REQUIRED WORK :: Can you recast the records below as a numbered list, leaving out the blank lines?

----

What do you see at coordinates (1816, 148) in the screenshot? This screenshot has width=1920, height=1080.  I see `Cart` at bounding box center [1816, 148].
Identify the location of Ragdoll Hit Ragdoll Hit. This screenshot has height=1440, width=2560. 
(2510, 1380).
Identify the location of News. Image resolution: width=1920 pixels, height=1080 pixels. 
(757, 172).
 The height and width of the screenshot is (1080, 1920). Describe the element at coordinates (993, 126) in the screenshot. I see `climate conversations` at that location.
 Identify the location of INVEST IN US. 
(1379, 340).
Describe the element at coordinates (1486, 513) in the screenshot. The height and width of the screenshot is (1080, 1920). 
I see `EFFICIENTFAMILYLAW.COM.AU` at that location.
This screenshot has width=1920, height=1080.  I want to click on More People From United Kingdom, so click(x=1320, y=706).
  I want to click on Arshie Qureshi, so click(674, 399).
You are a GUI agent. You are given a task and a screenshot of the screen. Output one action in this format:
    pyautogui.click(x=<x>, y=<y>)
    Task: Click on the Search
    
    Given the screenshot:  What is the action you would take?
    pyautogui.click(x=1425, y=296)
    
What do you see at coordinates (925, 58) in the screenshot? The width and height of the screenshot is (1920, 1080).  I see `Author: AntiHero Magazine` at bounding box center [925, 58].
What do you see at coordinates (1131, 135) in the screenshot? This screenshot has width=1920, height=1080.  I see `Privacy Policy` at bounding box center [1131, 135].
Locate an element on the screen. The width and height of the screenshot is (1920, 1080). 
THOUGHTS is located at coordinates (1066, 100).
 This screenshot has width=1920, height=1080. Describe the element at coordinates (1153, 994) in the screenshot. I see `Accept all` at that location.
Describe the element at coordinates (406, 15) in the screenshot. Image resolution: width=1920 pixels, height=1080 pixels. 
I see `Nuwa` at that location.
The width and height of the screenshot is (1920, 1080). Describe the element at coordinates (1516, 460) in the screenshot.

----

RESPONSE ::
1. What do you see at coordinates (1816, 148) in the screenshot? This screenshot has width=1920, height=1080.  I see `Cart` at bounding box center [1816, 148].
2. Identify the location of Ragdoll Hit Ragdoll Hit. This screenshot has height=1440, width=2560. 
3. (2510, 1380).
4. Identify the location of News. Image resolution: width=1920 pixels, height=1080 pixels. 
5. (757, 172).
6.  The height and width of the screenshot is (1080, 1920). Describe the element at coordinates (993, 126) in the screenshot. I see `climate conversations` at that location.
7.  Identify the location of INVEST IN US. 
8. (1379, 340).
9. Describe the element at coordinates (1486, 513) in the screenshot. The height and width of the screenshot is (1080, 1920). 
10. I see `EFFICIENTFAMILYLAW.COM.AU` at that location.
11. This screenshot has width=1920, height=1080.  I want to click on More People From United Kingdom, so click(x=1320, y=706).
12.   I want to click on Arshie Qureshi, so click(674, 399).
13. You are a GUI agent. You are given a task and a screenshot of the screen. Output one action in this format:
14.     pyautogui.click(x=<x>, y=<y>)
15.     Task: Click on the Search
16.     Given the screenshot:  What is the action you would take?
17.     pyautogui.click(x=1425, y=296)
18. What do you see at coordinates (925, 58) in the screenshot? The width and height of the screenshot is (1920, 1080).  I see `Author: AntiHero Magazine` at bounding box center [925, 58].
19. What do you see at coordinates (1131, 135) in the screenshot? This screenshot has width=1920, height=1080.  I see `Privacy Policy` at bounding box center [1131, 135].
20. Locate an element on the screen. The width and height of the screenshot is (1920, 1080). 
21. THOUGHTS is located at coordinates (1066, 100).
22.  This screenshot has width=1920, height=1080. Describe the element at coordinates (1153, 994) in the screenshot. I see `Accept all` at that location.
23. Describe the element at coordinates (406, 15) in the screenshot. Image resolution: width=1920 pixels, height=1080 pixels. 
24. I see `Nuwa` at that location.
25. The width and height of the screenshot is (1920, 1080). Describe the element at coordinates (1516, 460) in the screenshot.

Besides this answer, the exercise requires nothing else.